[[ MATERIAL SHOWN open ]]

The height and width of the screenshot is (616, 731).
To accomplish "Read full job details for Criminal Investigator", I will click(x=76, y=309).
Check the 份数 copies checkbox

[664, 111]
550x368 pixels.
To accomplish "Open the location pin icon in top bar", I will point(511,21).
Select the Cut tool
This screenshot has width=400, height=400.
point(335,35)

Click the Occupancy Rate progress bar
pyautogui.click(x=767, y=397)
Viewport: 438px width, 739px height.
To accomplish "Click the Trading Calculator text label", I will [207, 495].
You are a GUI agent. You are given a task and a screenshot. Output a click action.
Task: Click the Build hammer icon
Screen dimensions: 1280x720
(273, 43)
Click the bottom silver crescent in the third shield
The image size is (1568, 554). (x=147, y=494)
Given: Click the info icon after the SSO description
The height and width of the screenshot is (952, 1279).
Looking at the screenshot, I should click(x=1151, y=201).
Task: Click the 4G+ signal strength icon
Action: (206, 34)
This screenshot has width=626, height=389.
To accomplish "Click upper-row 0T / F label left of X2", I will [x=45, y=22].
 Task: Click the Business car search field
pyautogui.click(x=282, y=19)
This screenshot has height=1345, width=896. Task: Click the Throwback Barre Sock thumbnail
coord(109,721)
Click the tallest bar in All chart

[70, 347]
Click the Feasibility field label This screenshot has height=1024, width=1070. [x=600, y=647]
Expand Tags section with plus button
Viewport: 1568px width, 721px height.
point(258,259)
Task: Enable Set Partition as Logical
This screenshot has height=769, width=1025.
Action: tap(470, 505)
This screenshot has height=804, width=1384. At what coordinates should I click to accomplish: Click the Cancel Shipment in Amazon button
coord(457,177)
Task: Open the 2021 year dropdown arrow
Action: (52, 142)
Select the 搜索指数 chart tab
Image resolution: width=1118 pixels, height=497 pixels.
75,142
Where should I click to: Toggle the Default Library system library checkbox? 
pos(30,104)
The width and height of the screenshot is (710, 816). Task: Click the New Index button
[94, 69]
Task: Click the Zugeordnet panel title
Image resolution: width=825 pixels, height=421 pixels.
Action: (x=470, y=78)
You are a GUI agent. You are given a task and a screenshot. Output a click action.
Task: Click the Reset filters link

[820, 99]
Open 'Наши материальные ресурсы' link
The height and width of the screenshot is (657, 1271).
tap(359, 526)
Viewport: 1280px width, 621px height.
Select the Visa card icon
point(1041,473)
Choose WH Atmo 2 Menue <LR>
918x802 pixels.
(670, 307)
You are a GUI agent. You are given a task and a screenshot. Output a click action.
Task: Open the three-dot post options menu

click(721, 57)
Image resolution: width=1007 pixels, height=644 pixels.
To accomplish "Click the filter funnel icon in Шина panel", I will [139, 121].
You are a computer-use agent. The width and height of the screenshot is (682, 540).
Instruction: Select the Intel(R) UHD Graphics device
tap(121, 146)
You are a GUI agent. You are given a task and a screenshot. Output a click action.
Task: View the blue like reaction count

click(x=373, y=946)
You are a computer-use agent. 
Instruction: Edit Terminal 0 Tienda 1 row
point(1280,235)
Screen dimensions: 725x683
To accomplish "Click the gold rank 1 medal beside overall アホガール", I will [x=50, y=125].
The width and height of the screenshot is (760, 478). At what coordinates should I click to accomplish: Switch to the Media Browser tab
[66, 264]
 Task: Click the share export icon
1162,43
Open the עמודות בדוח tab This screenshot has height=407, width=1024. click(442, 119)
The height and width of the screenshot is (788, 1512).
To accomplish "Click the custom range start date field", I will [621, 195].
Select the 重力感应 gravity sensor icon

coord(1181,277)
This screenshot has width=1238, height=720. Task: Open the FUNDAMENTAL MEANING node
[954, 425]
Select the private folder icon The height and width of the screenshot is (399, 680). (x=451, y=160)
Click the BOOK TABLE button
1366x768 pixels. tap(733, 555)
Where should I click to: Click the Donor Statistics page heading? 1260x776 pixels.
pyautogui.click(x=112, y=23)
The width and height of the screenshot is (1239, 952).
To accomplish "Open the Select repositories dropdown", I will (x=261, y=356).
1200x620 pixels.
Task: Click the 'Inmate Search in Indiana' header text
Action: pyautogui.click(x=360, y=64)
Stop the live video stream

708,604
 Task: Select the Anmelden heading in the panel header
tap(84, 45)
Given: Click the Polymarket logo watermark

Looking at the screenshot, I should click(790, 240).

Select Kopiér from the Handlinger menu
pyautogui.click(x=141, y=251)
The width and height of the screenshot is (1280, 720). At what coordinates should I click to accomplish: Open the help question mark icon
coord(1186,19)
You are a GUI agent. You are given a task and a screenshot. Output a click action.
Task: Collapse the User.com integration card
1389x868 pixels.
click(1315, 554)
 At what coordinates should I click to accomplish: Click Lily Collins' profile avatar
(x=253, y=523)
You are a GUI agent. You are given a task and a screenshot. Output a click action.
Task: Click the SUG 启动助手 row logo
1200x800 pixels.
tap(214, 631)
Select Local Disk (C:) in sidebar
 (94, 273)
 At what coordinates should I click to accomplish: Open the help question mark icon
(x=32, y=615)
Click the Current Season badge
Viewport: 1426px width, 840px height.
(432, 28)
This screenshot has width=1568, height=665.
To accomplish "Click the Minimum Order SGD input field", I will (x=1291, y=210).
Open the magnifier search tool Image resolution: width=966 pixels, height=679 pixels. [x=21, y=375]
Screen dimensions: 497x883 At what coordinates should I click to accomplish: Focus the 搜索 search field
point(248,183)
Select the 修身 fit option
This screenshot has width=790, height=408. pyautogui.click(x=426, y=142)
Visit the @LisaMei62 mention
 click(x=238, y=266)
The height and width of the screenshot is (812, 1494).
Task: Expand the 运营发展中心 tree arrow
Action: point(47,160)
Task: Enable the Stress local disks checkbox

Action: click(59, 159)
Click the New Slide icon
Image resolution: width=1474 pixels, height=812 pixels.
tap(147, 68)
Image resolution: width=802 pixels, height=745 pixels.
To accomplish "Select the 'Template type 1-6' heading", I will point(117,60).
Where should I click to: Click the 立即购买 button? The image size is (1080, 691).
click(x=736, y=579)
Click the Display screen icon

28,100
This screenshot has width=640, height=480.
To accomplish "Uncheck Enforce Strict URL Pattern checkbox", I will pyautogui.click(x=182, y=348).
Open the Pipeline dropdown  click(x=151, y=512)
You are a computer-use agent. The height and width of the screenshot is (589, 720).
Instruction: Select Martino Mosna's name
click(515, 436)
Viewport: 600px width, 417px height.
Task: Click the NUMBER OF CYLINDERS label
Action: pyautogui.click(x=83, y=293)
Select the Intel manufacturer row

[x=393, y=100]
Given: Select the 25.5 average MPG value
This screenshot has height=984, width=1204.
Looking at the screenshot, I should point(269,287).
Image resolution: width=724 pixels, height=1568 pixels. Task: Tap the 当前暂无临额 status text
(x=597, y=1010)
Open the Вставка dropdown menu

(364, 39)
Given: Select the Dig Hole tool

[[ MATERIAL SHOWN closed ]]

• _INSTRUCTIONS TO FOLLOW_
From the first line to the last, retype the data exactly.

• _RESULT OF THIS EXERCISE_
The height and width of the screenshot is (616, 731).
To accomplish "Read full job details for Criminal Investigator", I will click(x=76, y=309).
Check the 份数 copies checkbox

[664, 111]
550x368 pixels.
To accomplish "Open the location pin icon in top bar", I will point(511,21).
Select the Cut tool
This screenshot has width=400, height=400.
point(335,35)

Click the Occupancy Rate progress bar
pyautogui.click(x=767, y=397)
Viewport: 438px width, 739px height.
To accomplish "Click the Trading Calculator text label", I will [207, 495].
You are a GUI agent. You are given a task and a screenshot. Output a click action.
Task: Click the Build hammer icon
Screen dimensions: 1280x720
(273, 43)
Click the bottom silver crescent in the third shield
The image size is (1568, 554). (x=147, y=494)
Given: Click the info icon after the SSO description
The height and width of the screenshot is (952, 1279).
Looking at the screenshot, I should click(x=1151, y=201).
Task: Click the 4G+ signal strength icon
Action: (206, 34)
This screenshot has width=626, height=389.
To accomplish "Click upper-row 0T / F label left of X2", I will [x=45, y=22].
 Task: Click the Business car search field
pyautogui.click(x=282, y=19)
This screenshot has height=1345, width=896. Task: Click the Throwback Barre Sock thumbnail
coord(109,721)
Click the tallest bar in All chart

[70, 347]
Click the Feasibility field label This screenshot has height=1024, width=1070. [x=600, y=647]
Expand Tags section with plus button
Viewport: 1568px width, 721px height.
point(258,259)
Task: Enable Set Partition as Logical
This screenshot has height=769, width=1025.
Action: tap(470, 505)
This screenshot has height=804, width=1384. At what coordinates should I click to accomplish: Click the Cancel Shipment in Amazon button
coord(457,177)
Task: Open the 2021 year dropdown arrow
Action: (52, 142)
Select the 搜索指数 chart tab
Image resolution: width=1118 pixels, height=497 pixels.
75,142
Where should I click to: Toggle the Default Library system library checkbox? 
pos(30,104)
The width and height of the screenshot is (710, 816). Task: Click the New Index button
[94, 69]
Task: Click the Zugeordnet panel title
Image resolution: width=825 pixels, height=421 pixels.
Action: (x=470, y=78)
You are a GUI agent. You are given a task and a screenshot. Output a click action.
Task: Click the Reset filters link

[820, 99]
Open 'Наши материальные ресурсы' link
The height and width of the screenshot is (657, 1271).
tap(359, 526)
Viewport: 1280px width, 621px height.
Select the Visa card icon
point(1041,473)
Choose WH Atmo 2 Menue <LR>
918x802 pixels.
(670, 307)
You are a GUI agent. You are given a task and a screenshot. Output a click action.
Task: Open the three-dot post options menu

click(721, 57)
Image resolution: width=1007 pixels, height=644 pixels.
To accomplish "Click the filter funnel icon in Шина panel", I will [139, 121].
You are a computer-use agent. The width and height of the screenshot is (682, 540).
Instruction: Select the Intel(R) UHD Graphics device
tap(121, 146)
You are a GUI agent. You are given a task and a screenshot. Output a click action.
Task: View the blue like reaction count

click(x=373, y=946)
You are a computer-use agent. 
Instruction: Edit Terminal 0 Tienda 1 row
point(1280,235)
Screen dimensions: 725x683
To accomplish "Click the gold rank 1 medal beside overall アホガール", I will [x=50, y=125].
The width and height of the screenshot is (760, 478). At what coordinates should I click to accomplish: Switch to the Media Browser tab
[66, 264]
 Task: Click the share export icon
1162,43
Open the עמודות בדוח tab This screenshot has height=407, width=1024. click(442, 119)
The height and width of the screenshot is (788, 1512).
To accomplish "Click the custom range start date field", I will [621, 195].
Select the 重力感应 gravity sensor icon

coord(1181,277)
This screenshot has width=1238, height=720. Task: Open the FUNDAMENTAL MEANING node
[954, 425]
Select the private folder icon The height and width of the screenshot is (399, 680). (x=451, y=160)
Click the BOOK TABLE button
1366x768 pixels. tap(733, 555)
Where should I click to: Click the Donor Statistics page heading? 1260x776 pixels.
pyautogui.click(x=112, y=23)
The width and height of the screenshot is (1239, 952).
To accomplish "Open the Select repositories dropdown", I will (x=261, y=356).
1200x620 pixels.
Task: Click the 'Inmate Search in Indiana' header text
Action: pyautogui.click(x=360, y=64)
Stop the live video stream

708,604
 Task: Select the Anmelden heading in the panel header
tap(84, 45)
Given: Click the Polymarket logo watermark

Looking at the screenshot, I should click(790, 240).

Select Kopiér from the Handlinger menu
pyautogui.click(x=141, y=251)
The width and height of the screenshot is (1280, 720). At what coordinates should I click to accomplish: Open the help question mark icon
coord(1186,19)
You are a GUI agent. You are given a task and a screenshot. Output a click action.
Task: Collapse the User.com integration card
1389x868 pixels.
click(1315, 554)
 At what coordinates should I click to accomplish: Click Lily Collins' profile avatar
(x=253, y=523)
You are a GUI agent. You are given a task and a screenshot. Output a click action.
Task: Click the SUG 启动助手 row logo
1200x800 pixels.
tap(214, 631)
Select Local Disk (C:) in sidebar
 (94, 273)
 At what coordinates should I click to accomplish: Open the help question mark icon
(x=32, y=615)
Click the Current Season badge
Viewport: 1426px width, 840px height.
(432, 28)
This screenshot has width=1568, height=665.
To accomplish "Click the Minimum Order SGD input field", I will (x=1291, y=210).
Open the magnifier search tool Image resolution: width=966 pixels, height=679 pixels. [x=21, y=375]
Screen dimensions: 497x883 At what coordinates should I click to accomplish: Focus the 搜索 search field
point(248,183)
Select the 修身 fit option
This screenshot has width=790, height=408. pyautogui.click(x=426, y=142)
Visit the @LisaMei62 mention
 click(x=238, y=266)
The height and width of the screenshot is (812, 1494).
Task: Expand the 运营发展中心 tree arrow
Action: point(47,160)
Task: Enable the Stress local disks checkbox

Action: click(59, 159)
Click the New Slide icon
Image resolution: width=1474 pixels, height=812 pixels.
tap(147, 68)
Image resolution: width=802 pixels, height=745 pixels.
To accomplish "Select the 'Template type 1-6' heading", I will point(117,60).
Where should I click to: Click the 立即购买 button? The image size is (1080, 691).
click(x=736, y=579)
Click the Display screen icon

28,100
This screenshot has width=640, height=480.
To accomplish "Uncheck Enforce Strict URL Pattern checkbox", I will pyautogui.click(x=182, y=348).
Open the Pipeline dropdown  click(x=151, y=512)
You are a computer-use agent. The height and width of the screenshot is (589, 720).
Instruction: Select Martino Mosna's name
click(515, 436)
Viewport: 600px width, 417px height.
Task: Click the NUMBER OF CYLINDERS label
Action: pyautogui.click(x=83, y=293)
Select the Intel manufacturer row

[x=393, y=100]
Given: Select the 25.5 average MPG value
This screenshot has height=984, width=1204.
Looking at the screenshot, I should point(269,287).
Image resolution: width=724 pixels, height=1568 pixels. Task: Tap the 当前暂无临额 status text
(x=597, y=1010)
Open the Вставка dropdown menu

(364, 39)
Given: Select the Dig Hole tool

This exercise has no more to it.